TOUT LE MONDE AIME JEANNE, Céline Devaux 2022, Laurent Laffitte, Marthe Keller (sentimental)@@
Tout le monde a toujours aimé Jeanne. Aujourd'hui, elle se déteste. Surendettée, elle doit se rendre à Lisbonne et mettre en vente l'appartement de sa mère disparue un an auparavant. À l'aéroport elle tombe sur Jean, un ancien camarade de lycée fantasque et quelque peu envahissant.
TELERAMA
Un premier film attachant, entre blues et fantaisie.
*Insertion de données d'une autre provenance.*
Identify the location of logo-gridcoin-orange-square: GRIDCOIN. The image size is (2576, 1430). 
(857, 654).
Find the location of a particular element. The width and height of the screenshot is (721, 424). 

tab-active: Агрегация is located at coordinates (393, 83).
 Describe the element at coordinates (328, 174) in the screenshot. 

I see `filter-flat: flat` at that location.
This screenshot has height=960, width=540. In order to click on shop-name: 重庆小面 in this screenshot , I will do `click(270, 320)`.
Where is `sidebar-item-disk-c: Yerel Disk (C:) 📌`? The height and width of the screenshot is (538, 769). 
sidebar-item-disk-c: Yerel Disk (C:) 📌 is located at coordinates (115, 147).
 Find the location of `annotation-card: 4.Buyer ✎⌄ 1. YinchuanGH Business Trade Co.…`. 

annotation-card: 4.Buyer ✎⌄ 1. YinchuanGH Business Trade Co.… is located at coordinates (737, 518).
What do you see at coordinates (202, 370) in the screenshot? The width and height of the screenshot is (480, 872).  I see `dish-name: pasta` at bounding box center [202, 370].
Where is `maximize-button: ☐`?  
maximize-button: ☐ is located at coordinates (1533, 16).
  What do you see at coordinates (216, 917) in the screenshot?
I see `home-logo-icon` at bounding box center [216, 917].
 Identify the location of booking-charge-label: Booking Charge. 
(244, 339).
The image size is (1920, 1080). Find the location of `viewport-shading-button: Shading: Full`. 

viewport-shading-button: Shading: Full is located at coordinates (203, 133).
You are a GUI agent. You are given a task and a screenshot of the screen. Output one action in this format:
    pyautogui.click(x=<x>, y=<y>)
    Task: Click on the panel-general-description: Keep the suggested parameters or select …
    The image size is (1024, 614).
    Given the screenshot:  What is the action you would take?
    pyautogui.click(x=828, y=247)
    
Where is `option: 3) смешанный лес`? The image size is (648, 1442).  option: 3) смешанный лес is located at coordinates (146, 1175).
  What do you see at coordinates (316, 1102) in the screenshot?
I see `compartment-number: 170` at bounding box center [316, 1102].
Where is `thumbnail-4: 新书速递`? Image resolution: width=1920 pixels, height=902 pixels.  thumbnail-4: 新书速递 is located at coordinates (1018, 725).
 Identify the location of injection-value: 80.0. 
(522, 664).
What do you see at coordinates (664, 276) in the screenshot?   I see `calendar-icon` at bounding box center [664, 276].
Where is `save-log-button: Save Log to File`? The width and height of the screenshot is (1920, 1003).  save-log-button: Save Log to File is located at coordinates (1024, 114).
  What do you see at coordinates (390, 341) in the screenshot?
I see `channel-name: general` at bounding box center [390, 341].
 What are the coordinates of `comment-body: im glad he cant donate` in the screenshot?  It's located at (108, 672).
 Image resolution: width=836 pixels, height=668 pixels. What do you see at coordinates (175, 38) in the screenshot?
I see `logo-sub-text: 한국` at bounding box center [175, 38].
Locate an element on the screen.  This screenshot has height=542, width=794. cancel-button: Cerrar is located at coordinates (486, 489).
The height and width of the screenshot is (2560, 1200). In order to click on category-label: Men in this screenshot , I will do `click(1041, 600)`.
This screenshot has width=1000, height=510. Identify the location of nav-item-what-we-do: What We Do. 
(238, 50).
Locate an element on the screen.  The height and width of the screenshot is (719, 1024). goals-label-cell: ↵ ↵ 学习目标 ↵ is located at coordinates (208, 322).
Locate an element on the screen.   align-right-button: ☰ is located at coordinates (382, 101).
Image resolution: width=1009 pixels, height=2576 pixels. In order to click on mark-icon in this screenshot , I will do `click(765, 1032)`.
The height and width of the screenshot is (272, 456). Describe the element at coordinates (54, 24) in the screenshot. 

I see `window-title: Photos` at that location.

Quelle agilité ! Scénariste, réalisatrice mais aussi dessinatrice, une jeune femme qui jongle avec les talents signe ce premier film où elle nous raconte sur tous les tons et sous toutes les coutures une drôle d’héroïne, jouée par cette drôle de Blanche Gardin. Quasiment femme de l’année, Jeanne passe à la télé pour les machines dépolluantes qu’elle destine aux océans, et qui vont faire plouf ! Pratiquement ruinée et poursuivie par sa petite voix intérieure qui lui dit qu’elle a raté sa vie, la visionnaire de la lutte contre les microplastiques part à Lisbonne pour vendre l’appartement de sa mère, qui s’était suicidée après l’avoir appelée en vain. Ah, Jeanne !
Entre blues et fantaisie, un portrait très attachant se tisse, complice et tranchant à la fois. Une réplique bien envoyée, un plan sur une moue qui vaut son poids de solitude et d’abattement, un dessin joliment animé pour donner la parole aux tourments de l’âme : l’inventive Céline Devaux n’a pas choisi pour rien un personnage d’inventeuse. On sent chez cette cinéaste une envie d’expressivité nouvelle, de comédie moins balisée. Et quand Jeanne rencontre Jean (Laurent Lafitte), c’est le happening permanent avec cet ancien camarade de lycée à l’évidence pas encore tout à fait remis d’une « bouffée délirante » qui l’avait conduit aux urgences psychiatriques…
La facilité à varier les registres crée un climat sensible. La lumière et les couleurs vives de Lisbonne se mêlent à des angoisses qui s’accrochent. À travers la figure de la mère disparue, mais aussi en donnant une place à des enfants, le film nous parle d’une nostalgie précoce pour un passé où tout était simple. Davantage que cette vie d’adulte dont Jeanne s’échappe à travers un flirt formidablement adolescent. On a alors le sentiment de la perdre un peu. C’est parce qu’elle se trouve.